Despite his doubts, Mr. Harris stuck with mindfulness meditation and began to realize its benefits. In his book he writes that it helped him to become less anxious, less agitated, and more even-keeled on a regular basis. In fact, Mr. Harris become so smitten with the practice that he now recommends it to family members, colleagues, and anyone else who will listen to him. He swears that even short periods of meditation, if practiced regularly, can improve our quality of life. However, he shies away from promising that mindfulness meditation will make us 100 percent happier.

But maybe 10 percent, Mr. Harris says. Maybe meditation can make everyone 10 percent happier. And really, wouldn’t a 10 percent upswing in mood and a 10 percent decrease in stress levels feel like a pretty monumental difference for any of us, no matter our particular struggles?

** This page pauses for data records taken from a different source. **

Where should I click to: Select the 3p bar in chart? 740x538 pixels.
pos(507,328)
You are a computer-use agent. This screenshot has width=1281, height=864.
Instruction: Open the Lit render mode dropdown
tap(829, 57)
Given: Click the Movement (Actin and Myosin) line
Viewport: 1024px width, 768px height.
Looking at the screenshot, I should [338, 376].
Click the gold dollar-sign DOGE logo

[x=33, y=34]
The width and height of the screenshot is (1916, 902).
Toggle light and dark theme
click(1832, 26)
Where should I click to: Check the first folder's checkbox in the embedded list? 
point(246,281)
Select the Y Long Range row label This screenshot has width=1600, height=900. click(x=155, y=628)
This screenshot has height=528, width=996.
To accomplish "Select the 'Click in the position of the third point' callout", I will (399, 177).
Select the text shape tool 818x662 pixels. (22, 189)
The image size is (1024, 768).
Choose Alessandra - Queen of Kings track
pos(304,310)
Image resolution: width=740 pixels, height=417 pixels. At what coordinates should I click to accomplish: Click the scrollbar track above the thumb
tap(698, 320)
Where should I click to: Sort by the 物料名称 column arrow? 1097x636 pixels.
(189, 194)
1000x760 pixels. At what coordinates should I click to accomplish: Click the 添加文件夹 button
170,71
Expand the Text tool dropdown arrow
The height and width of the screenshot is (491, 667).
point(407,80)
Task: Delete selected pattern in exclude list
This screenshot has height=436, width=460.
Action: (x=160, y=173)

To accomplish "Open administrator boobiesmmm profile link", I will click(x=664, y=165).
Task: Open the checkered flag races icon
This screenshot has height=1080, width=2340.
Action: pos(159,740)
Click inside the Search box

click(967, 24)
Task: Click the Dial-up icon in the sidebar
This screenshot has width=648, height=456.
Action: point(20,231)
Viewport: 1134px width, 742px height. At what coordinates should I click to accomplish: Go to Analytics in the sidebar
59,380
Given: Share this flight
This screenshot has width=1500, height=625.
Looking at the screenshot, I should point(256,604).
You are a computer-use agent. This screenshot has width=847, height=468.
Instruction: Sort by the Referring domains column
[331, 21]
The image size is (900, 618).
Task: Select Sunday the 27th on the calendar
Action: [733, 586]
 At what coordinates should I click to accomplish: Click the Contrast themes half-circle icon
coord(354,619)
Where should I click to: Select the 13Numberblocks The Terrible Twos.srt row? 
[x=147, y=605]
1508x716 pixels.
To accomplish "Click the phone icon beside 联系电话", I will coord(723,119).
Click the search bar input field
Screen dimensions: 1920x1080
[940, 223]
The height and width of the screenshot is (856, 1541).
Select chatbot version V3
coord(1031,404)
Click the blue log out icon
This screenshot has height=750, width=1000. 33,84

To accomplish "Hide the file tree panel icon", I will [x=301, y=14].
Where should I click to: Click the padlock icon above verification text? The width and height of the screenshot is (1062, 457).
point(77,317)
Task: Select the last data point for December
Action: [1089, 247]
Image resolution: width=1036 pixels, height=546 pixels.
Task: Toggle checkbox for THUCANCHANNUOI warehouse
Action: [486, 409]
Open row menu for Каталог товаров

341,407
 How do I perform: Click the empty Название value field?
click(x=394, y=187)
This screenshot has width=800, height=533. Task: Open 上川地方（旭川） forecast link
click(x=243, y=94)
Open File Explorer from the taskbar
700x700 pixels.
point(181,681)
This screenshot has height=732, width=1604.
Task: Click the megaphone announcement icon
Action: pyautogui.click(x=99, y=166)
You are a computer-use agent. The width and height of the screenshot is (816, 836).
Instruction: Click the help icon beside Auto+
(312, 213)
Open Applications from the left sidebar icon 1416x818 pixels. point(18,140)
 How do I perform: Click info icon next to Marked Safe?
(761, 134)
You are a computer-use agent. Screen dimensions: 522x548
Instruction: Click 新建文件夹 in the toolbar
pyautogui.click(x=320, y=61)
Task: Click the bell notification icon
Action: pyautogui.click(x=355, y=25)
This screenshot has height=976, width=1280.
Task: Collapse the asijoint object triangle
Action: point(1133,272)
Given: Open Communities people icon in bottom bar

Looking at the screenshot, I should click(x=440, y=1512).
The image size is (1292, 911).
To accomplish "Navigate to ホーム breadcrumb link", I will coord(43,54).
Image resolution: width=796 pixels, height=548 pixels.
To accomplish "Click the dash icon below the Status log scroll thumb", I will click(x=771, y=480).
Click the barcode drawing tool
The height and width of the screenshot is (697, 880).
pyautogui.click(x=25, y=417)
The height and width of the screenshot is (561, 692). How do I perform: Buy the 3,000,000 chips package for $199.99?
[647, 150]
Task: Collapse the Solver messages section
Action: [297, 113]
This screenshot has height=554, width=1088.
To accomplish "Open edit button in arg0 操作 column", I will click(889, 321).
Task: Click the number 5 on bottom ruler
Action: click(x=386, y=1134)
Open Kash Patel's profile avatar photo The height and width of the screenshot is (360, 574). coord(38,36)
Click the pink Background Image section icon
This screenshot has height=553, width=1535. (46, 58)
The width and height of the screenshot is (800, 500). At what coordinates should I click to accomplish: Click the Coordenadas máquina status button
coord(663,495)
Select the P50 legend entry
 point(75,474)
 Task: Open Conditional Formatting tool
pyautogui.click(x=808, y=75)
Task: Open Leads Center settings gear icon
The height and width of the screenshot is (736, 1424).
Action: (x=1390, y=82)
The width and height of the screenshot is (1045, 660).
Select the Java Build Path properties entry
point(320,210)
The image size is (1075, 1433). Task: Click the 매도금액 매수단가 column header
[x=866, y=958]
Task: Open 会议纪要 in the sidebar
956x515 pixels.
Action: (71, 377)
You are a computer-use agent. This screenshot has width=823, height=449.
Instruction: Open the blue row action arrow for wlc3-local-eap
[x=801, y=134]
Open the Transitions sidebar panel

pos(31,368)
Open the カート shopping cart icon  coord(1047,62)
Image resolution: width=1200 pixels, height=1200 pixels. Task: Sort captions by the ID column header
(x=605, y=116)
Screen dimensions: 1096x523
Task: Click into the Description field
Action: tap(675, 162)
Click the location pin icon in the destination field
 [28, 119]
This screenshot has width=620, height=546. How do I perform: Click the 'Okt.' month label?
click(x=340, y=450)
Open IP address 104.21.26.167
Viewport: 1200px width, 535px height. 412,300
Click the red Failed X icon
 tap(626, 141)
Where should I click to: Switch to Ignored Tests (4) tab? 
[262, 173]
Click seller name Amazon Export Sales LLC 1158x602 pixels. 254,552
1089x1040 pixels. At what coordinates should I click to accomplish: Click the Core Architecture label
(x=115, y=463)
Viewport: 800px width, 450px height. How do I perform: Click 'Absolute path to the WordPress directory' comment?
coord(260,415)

Now, I myself have only dabbled in meditation because I feel that running serves the same mind-cleansing function for me, but this month I would like to extrapolate Dan Harris’s 10 percent theory so that it applies to any self-improvement effort aimed at any area of our lives (i.e., not just the reduction of professional stress or anxiety). I know for a fact that there are myriad things I want to see improved in my life, and I don't like being pummeled to emotional low points every time my desired 100 percent changes don’t come to pass.

I guess that I’d be happy to be 10 percent happier is what I’m saying. What about you?

Wouldn't feeling 10 percent better be a pretty great change?

What improvements are you looking for right now? What area of life do you not simply want, but desperately need to see improvement in this year and then the next?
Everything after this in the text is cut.